# Finding Limit using L'Hopital's Rule

• Mar 29th 2009, 11:50 AM
suboba
Finding Limit using L'Hopital's Rule
How do you find these limits using L'Hopital's rule?

1. $\lim_{x \to 0}~\frac{sin x} {x^{1/3}}$

2. $\lim_{x \to 0}~\frac{x} {(sin x)^{1/3}}$

In both cases, when I apply L'Hopitals rule, the derivative of the denominator won't allow me to solve because there ends up being a zero in there. ie $1/3x^{-2/3}$

Thanks.
• Mar 29th 2009, 12:07 PM
Math Major
In both cases, you should have a negative power in the denominator which moves it up to the numerator.
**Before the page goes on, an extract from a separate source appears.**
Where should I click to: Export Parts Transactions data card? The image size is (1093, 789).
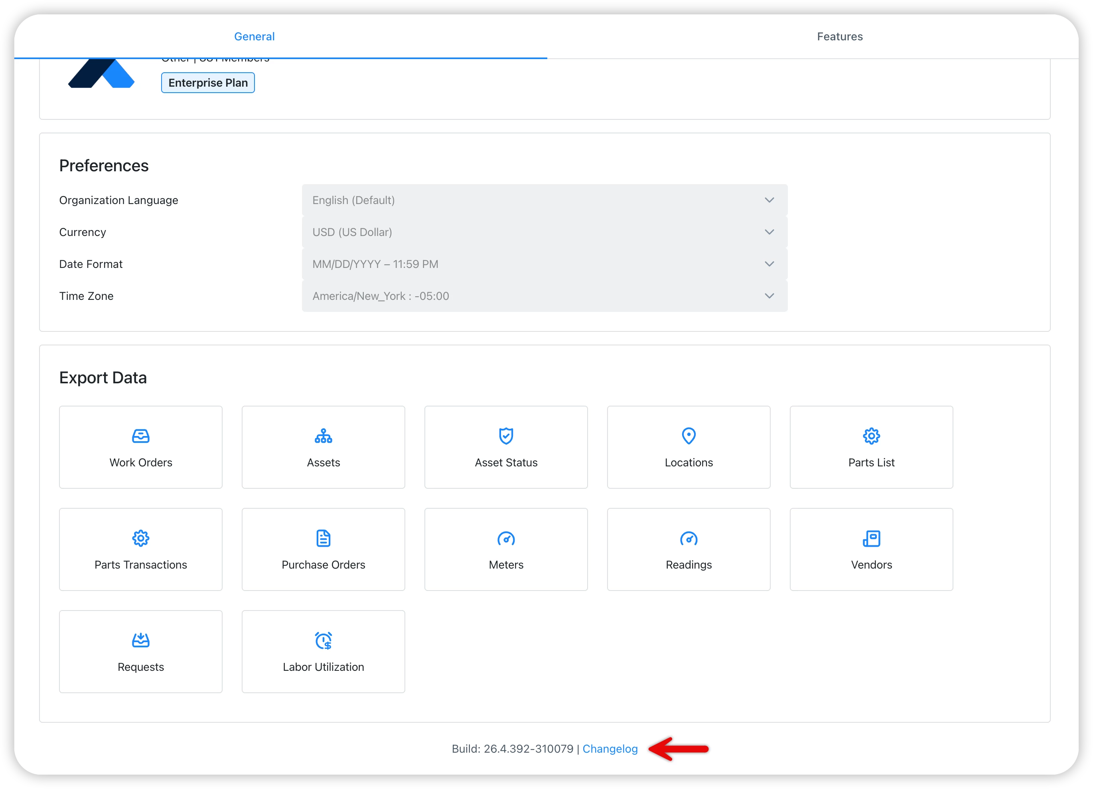141,549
Be sure that you simplify the expression before evaluating.
• Mar 29th 2009, 12:24 PM
Chris L T521
Quote:

Originally Posted by suboba
How do you find these limits using L'Hopital's rule?
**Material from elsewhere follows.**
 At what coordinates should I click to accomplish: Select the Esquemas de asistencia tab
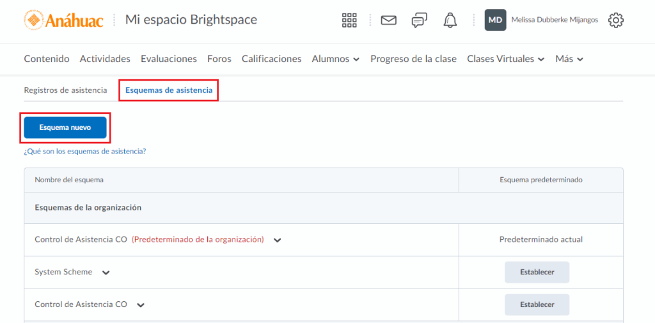pos(169,90)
1. $\lim_{x \to 0}~\frac{sin x} {x^{1/3}}$

2. $\lim_{x \to 0}~\frac{x} {(sin x)^{1/3}}$

In both cases, when I apply L'Hopitals rule, the derivative of the denominator won't allow me to solve because there ends up being a zero in there. ie $1/3x^{-2/3}$

Thanks.

You can actually do these without L'Hopitals Rule (but you need to know that $\lim_{x\to0}\frac{\sin x}{x}=1$ ):

1. $\lim_{x\to0}\frac{\sin x}{x^{\frac{1}{3}}}=\lim_{x\to0}x^{\frac{2}{3}}\cd ot\frac{\sin x}{x}=\lim_{x\to 0}x^{\frac23}\cdot\lim_{x\to0}\frac{\sin x}{x}=0\cdot1=\boxed{0}$

2. $\lim_{x\to0}\frac{x}{\left(\sin x\right)^{\frac{1}{3}}}=\lim_{x\to0}\left(\sin x\right)^{\frac23}\cdot\frac{x}{\sin x}=\lim_{x\to0}\left(\sin x\right)^{\frac{2}{3}}\cdot\lim_{x\to0}\frac{x}{\s in x}$ $=\lim_{x\to0}\left(\sin x\right)^{\frac{2}{3}}\cdot\frac{1}{\lim\limits_{x \to0}\displaystyle\frac{\sin x}{x}}=0\cdot\frac{1}{1}=\boxed{0}$